Stored records
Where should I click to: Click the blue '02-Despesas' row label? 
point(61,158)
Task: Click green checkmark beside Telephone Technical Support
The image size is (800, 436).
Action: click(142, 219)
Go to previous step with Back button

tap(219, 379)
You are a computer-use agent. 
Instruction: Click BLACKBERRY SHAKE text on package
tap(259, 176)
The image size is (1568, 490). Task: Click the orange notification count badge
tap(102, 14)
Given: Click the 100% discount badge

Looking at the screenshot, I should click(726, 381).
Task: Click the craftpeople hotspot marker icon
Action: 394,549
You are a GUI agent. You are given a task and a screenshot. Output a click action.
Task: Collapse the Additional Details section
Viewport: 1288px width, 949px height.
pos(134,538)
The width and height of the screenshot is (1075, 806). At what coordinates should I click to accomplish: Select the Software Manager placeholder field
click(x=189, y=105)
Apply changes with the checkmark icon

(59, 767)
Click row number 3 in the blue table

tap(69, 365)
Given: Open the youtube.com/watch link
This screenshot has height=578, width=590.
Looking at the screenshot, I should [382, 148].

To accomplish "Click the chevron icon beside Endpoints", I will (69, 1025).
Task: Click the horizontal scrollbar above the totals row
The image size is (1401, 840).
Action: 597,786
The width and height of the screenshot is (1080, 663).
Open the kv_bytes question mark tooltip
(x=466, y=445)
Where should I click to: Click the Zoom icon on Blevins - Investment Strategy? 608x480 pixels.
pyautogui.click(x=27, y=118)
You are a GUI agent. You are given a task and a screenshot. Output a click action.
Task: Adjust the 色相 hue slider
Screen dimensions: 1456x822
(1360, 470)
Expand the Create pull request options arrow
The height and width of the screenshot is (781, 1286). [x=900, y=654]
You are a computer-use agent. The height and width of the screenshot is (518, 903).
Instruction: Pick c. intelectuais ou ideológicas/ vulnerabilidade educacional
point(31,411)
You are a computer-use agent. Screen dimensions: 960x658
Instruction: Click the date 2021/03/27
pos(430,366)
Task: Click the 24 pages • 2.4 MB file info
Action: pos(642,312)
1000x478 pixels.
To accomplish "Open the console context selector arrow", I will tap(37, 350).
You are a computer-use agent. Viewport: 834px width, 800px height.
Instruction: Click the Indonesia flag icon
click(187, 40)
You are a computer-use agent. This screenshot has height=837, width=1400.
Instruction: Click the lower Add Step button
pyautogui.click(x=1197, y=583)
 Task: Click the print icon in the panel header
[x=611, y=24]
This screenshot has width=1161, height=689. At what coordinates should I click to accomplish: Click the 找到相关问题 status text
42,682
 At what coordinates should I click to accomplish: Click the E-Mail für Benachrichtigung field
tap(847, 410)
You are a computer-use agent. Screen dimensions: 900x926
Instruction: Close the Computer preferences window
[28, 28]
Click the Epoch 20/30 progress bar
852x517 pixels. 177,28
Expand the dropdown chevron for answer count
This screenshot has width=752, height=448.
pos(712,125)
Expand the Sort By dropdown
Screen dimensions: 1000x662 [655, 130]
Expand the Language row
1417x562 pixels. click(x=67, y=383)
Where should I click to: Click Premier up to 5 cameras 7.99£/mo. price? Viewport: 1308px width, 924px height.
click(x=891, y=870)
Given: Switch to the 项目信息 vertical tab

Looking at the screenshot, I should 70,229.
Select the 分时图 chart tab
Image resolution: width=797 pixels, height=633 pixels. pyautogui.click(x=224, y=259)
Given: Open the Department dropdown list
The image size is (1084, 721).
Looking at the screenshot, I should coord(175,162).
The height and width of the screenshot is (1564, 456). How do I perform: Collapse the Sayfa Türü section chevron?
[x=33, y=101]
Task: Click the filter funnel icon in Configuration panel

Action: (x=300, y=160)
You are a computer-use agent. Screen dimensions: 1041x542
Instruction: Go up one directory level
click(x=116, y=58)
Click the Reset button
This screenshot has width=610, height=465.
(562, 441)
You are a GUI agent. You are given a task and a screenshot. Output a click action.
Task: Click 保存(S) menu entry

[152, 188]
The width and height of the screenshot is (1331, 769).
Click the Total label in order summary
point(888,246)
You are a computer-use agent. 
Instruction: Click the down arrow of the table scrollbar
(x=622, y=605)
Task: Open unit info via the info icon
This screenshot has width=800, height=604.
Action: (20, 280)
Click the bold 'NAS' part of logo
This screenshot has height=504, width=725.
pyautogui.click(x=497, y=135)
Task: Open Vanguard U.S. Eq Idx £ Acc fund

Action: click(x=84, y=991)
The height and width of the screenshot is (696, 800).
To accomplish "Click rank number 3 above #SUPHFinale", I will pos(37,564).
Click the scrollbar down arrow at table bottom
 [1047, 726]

> **What you need to do**
Write the records above out again precisely.

> **Answer box**
Where should I click to: Click the blue '02-Despesas' row label? 
point(61,158)
Task: Click green checkmark beside Telephone Technical Support
The image size is (800, 436).
Action: click(142, 219)
Go to previous step with Back button

tap(219, 379)
You are a computer-use agent. 
Instruction: Click BLACKBERRY SHAKE text on package
tap(259, 176)
The image size is (1568, 490). Task: Click the orange notification count badge
tap(102, 14)
Given: Click the 100% discount badge

Looking at the screenshot, I should click(726, 381).
Task: Click the craftpeople hotspot marker icon
Action: 394,549
You are a GUI agent. You are given a task and a screenshot. Output a click action.
Task: Collapse the Additional Details section
Viewport: 1288px width, 949px height.
pos(134,538)
The width and height of the screenshot is (1075, 806). At what coordinates should I click to accomplish: Select the Software Manager placeholder field
click(x=189, y=105)
Apply changes with the checkmark icon

(59, 767)
Click row number 3 in the blue table

tap(69, 365)
Given: Open the youtube.com/watch link
This screenshot has height=578, width=590.
Looking at the screenshot, I should [382, 148].

To accomplish "Click the chevron icon beside Endpoints", I will (69, 1025).
Task: Click the horizontal scrollbar above the totals row
The image size is (1401, 840).
Action: 597,786
The width and height of the screenshot is (1080, 663).
Open the kv_bytes question mark tooltip
(x=466, y=445)
Where should I click to: Click the Zoom icon on Blevins - Investment Strategy? 608x480 pixels.
pyautogui.click(x=27, y=118)
You are a GUI agent. You are given a task and a screenshot. Output a click action.
Task: Adjust the 色相 hue slider
Screen dimensions: 1456x822
(1360, 470)
Expand the Create pull request options arrow
The height and width of the screenshot is (781, 1286). [x=900, y=654]
You are a computer-use agent. The height and width of the screenshot is (518, 903).
Instruction: Pick c. intelectuais ou ideológicas/ vulnerabilidade educacional
point(31,411)
You are a computer-use agent. Screen dimensions: 960x658
Instruction: Click the date 2021/03/27
pos(430,366)
Task: Click the 24 pages • 2.4 MB file info
Action: pos(642,312)
1000x478 pixels.
To accomplish "Open the console context selector arrow", I will tap(37, 350).
You are a computer-use agent. Viewport: 834px width, 800px height.
Instruction: Click the Indonesia flag icon
click(187, 40)
You are a computer-use agent. This screenshot has height=837, width=1400.
Instruction: Click the lower Add Step button
pyautogui.click(x=1197, y=583)
 Task: Click the print icon in the panel header
[x=611, y=24]
This screenshot has width=1161, height=689. At what coordinates should I click to accomplish: Click the 找到相关问题 status text
42,682
 At what coordinates should I click to accomplish: Click the E-Mail für Benachrichtigung field
tap(847, 410)
You are a computer-use agent. Screen dimensions: 900x926
Instruction: Close the Computer preferences window
[28, 28]
Click the Epoch 20/30 progress bar
852x517 pixels. 177,28
Expand the dropdown chevron for answer count
This screenshot has width=752, height=448.
pos(712,125)
Expand the Sort By dropdown
Screen dimensions: 1000x662 [655, 130]
Expand the Language row
1417x562 pixels. click(x=67, y=383)
Where should I click to: Click Premier up to 5 cameras 7.99£/mo. price? Viewport: 1308px width, 924px height.
click(x=891, y=870)
Given: Switch to the 项目信息 vertical tab

Looking at the screenshot, I should 70,229.
Select the 分时图 chart tab
Image resolution: width=797 pixels, height=633 pixels. pyautogui.click(x=224, y=259)
Given: Open the Department dropdown list
The image size is (1084, 721).
Looking at the screenshot, I should coord(175,162).
The height and width of the screenshot is (1564, 456). How do I perform: Collapse the Sayfa Türü section chevron?
[x=33, y=101]
Task: Click the filter funnel icon in Configuration panel

Action: (x=300, y=160)
You are a computer-use agent. Screen dimensions: 1041x542
Instruction: Go up one directory level
click(x=116, y=58)
Click the Reset button
This screenshot has width=610, height=465.
(562, 441)
You are a GUI agent. You are given a task and a screenshot. Output a click action.
Task: Click 保存(S) menu entry

[152, 188]
The width and height of the screenshot is (1331, 769).
Click the Total label in order summary
point(888,246)
You are a computer-use agent. 
Instruction: Click the down arrow of the table scrollbar
(x=622, y=605)
Task: Open unit info via the info icon
This screenshot has width=800, height=604.
Action: (20, 280)
Click the bold 'NAS' part of logo
This screenshot has height=504, width=725.
pyautogui.click(x=497, y=135)
Task: Open Vanguard U.S. Eq Idx £ Acc fund

Action: click(x=84, y=991)
The height and width of the screenshot is (696, 800).
To accomplish "Click rank number 3 above #SUPHFinale", I will pos(37,564).
Click the scrollbar down arrow at table bottom
 [1047, 726]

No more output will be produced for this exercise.